Research into a new automated method for obtaining analytic models from sensor data, has won a Best Paper Award at the 2019 Embedded Systems Week.
The method which we call dimensional function synthesis, can be used to augment existing machine learning techniques applied to sensor data, enabling many orders of magnitude performance improvement over the existing traditional machine learning techniques that ignore information about the units associated with data.
Dr Stanley-Marbell
The paper ‘Deriving Equations from Sensor Data Using Dimensional Function Synthesis’ presents the method dimensional function synthesis, developed with the objective of creating inference models that fit within the memory, computation, and energy constraints of low-power embedded systems, such as those powered by scavenged energy. It applies to data streams where the dimensions of the signals are known. Details are reported in the journal ACM Transactions on Embedded Computing Systems.
The Award was presented to Dr Vasileios Tsoutsouras, Research Associate in Embedded Multi-Sensor Computing Systems, on behalf of co-authors Sam Willis, Youchao Wang and Dr Phillip Stanley-Marbell.
The work is part of a larger effort within the Physical Computation Laboratory, based in the Department’s Electrical Engineering division, to exploit information about the physical world to make more efficient computing systems that interact with nature.
Large volumes of data can be generated by physical systems instrumented with sensors.
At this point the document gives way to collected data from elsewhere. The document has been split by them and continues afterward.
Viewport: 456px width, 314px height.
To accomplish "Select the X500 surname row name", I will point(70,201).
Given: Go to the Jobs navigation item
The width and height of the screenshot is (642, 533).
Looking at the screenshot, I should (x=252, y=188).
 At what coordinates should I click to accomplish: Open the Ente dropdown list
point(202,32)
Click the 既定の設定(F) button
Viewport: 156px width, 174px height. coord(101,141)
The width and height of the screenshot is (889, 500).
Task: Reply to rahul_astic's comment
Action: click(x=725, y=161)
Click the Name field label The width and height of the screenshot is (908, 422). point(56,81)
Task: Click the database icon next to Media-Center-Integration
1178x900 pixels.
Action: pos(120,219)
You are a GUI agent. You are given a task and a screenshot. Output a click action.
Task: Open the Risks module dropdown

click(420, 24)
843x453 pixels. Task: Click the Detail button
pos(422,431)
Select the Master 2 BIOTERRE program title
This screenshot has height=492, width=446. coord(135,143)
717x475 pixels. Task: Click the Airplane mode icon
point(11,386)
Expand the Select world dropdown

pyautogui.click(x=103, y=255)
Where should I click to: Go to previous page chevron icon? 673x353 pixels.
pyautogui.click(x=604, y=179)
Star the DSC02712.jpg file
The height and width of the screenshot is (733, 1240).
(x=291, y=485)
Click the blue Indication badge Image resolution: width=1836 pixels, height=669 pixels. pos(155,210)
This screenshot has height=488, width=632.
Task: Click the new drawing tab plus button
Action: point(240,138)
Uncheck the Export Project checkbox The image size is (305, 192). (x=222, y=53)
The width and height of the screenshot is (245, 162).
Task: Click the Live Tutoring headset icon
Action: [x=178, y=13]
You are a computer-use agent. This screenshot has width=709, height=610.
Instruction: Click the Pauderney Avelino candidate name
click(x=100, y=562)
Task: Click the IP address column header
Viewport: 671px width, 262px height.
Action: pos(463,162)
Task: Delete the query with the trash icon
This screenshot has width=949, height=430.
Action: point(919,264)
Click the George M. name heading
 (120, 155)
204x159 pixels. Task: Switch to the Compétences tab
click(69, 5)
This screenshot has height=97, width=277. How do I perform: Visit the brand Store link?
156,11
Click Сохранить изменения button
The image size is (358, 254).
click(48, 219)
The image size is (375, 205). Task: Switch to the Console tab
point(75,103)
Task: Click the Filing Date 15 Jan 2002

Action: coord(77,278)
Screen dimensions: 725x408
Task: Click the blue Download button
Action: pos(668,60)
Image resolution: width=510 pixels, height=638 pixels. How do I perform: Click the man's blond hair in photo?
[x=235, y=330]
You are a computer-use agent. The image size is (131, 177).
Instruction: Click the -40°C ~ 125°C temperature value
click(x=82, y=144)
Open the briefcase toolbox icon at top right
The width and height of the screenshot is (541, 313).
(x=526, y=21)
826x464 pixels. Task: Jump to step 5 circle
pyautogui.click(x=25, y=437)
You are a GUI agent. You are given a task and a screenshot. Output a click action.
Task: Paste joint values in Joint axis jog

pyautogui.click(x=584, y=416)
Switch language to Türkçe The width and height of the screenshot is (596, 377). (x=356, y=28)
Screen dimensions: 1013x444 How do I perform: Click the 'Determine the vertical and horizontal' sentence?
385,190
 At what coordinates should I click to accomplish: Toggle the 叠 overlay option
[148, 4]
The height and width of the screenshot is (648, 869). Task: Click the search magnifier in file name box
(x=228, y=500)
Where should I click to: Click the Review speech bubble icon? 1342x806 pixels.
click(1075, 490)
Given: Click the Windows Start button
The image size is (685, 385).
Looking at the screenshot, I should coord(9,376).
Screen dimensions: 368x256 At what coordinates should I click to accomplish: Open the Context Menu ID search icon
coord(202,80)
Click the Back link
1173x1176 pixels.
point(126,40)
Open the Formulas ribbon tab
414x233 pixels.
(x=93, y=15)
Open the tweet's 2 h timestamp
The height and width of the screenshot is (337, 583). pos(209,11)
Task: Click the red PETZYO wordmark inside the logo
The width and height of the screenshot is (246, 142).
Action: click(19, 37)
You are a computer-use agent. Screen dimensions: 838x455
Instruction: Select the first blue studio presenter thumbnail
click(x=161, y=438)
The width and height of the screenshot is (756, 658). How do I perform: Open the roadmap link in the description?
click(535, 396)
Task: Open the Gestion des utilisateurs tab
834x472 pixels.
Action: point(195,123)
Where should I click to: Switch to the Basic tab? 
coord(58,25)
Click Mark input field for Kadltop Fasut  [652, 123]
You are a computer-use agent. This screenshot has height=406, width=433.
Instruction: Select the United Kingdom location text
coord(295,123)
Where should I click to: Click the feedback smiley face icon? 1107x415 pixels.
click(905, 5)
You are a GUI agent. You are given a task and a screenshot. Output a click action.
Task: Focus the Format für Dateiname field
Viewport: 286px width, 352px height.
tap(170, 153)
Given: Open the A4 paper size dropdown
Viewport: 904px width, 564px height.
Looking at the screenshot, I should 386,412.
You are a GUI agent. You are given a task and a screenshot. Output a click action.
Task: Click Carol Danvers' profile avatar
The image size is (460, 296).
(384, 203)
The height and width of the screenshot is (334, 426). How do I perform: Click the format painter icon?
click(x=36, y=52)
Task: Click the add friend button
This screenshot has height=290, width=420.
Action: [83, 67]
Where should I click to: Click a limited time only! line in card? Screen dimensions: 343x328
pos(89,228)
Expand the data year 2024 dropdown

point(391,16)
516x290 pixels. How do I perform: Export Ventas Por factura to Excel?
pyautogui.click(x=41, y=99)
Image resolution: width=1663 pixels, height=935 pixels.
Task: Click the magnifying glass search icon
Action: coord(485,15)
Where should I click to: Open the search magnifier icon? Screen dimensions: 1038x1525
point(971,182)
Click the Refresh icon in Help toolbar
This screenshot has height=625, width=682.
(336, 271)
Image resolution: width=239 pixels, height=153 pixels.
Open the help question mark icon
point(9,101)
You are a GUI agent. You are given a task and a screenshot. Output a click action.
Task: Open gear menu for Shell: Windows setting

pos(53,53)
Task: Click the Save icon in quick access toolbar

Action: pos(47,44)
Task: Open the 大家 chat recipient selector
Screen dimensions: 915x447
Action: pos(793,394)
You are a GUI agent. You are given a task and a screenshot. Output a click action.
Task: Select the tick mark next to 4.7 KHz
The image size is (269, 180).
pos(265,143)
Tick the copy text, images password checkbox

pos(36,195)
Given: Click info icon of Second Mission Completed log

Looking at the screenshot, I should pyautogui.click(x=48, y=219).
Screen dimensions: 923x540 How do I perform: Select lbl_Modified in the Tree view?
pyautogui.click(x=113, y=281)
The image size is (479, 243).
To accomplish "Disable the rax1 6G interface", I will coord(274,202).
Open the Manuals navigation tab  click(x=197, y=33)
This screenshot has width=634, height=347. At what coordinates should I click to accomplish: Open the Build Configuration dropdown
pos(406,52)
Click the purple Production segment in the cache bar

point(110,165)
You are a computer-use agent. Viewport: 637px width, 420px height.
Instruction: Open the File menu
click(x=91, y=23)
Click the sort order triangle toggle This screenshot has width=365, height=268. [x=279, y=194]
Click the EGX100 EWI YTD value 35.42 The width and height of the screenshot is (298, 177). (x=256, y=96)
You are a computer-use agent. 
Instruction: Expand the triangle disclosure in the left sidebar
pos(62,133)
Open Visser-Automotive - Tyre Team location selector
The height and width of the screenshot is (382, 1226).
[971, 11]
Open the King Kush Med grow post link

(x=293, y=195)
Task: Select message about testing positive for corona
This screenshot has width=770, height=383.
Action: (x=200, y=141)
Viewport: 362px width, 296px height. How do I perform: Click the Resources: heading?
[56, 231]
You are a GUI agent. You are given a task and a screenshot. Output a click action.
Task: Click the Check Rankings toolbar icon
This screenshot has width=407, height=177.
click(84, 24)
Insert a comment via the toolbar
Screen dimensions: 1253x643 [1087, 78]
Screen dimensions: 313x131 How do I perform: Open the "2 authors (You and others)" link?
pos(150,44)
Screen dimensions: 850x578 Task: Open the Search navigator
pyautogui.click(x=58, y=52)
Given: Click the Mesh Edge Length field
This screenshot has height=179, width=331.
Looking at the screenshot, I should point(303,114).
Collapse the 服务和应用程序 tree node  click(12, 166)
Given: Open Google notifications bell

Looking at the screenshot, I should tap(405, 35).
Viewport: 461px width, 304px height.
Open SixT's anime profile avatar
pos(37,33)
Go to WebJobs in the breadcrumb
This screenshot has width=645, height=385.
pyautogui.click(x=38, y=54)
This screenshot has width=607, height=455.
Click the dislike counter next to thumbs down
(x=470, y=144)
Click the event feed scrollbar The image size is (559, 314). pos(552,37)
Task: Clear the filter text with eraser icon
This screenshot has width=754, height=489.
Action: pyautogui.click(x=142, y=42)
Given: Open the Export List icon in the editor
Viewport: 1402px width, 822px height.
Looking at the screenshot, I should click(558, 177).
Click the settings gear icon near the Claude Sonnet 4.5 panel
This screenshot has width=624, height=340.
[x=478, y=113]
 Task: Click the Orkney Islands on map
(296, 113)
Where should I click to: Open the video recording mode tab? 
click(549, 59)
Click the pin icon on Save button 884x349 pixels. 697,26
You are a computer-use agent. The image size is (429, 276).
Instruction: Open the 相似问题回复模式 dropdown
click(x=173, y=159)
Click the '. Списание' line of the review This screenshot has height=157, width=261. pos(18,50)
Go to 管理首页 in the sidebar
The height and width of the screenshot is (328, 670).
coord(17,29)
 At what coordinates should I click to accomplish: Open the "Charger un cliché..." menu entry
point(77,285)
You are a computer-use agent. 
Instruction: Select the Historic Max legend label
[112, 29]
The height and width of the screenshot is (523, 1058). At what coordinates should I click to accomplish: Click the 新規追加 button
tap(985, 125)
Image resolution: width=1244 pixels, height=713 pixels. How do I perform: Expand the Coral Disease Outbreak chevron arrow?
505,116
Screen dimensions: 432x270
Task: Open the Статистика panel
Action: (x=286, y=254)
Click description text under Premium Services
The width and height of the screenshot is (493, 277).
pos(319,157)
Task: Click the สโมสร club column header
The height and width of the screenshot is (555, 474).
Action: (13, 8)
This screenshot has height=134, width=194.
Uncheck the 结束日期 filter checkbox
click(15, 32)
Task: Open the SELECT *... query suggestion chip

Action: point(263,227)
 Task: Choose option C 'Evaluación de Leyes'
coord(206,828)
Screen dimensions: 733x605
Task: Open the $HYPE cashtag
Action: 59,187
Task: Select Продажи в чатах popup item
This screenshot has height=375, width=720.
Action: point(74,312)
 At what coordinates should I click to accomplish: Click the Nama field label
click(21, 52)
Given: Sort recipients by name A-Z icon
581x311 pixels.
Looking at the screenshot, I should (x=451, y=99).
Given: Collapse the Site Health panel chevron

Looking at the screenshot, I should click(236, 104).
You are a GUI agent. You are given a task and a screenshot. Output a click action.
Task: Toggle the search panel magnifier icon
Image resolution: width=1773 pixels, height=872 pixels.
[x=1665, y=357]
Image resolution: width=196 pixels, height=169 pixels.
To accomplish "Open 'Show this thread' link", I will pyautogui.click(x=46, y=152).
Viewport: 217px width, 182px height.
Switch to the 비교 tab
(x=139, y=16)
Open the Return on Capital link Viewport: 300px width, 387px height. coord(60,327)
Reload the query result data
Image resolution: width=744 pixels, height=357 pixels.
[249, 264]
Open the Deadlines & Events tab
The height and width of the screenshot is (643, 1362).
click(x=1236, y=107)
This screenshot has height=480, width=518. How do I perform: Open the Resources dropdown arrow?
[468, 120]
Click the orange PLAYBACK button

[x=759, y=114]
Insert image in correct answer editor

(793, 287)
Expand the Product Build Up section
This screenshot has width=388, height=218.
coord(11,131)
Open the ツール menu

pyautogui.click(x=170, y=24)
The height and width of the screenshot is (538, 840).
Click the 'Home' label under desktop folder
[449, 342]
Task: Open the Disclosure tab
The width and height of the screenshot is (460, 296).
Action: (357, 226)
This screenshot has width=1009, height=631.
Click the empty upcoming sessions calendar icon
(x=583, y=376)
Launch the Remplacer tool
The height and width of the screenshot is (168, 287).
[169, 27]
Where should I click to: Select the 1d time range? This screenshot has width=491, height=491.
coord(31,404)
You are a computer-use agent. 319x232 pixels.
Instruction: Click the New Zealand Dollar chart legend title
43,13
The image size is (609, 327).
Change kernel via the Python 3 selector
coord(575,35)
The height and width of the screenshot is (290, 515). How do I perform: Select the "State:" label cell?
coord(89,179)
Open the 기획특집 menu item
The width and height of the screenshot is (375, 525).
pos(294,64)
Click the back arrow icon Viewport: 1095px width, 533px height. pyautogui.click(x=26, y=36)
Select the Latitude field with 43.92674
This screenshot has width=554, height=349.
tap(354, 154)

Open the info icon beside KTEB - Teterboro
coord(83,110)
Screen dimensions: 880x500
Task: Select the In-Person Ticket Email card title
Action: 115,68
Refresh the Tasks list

The data is useful when it comes to understanding previous behaviours of the systems that generate them (e.g. monitoring properties of components in aircraft) as well as predicting future behaviours of those systems (e.g. predicting failures of components in machinery). Dimensional function synthesis generates the family of functions from which to learn a model, based on information about the physical dimensions of the signals in the system. It exploits information on the physics of signals that has until now been ignored.
Dr Stanley-Marbell, Head of the Physical Computation Laboratory, said: “The method which we call dimensional function synthesis, can be used to augment existing machine learning techniques applied to sensor data, enabling many orders of magnitude performance improvement over the existing traditional machine learning techniques that ignore information about the units associated with data.”
Reference:
Wang, Y., Willis, S., Tsoutsouras, V., and Stanley-Marbell, P. ‘Deriving Equations from Sensor Data Using Dimensional Function Synthesis’. ACM Transactions on Embedded Computing Systems (TECS) (2019). DOI: 10.1145/3358218
View the open access version.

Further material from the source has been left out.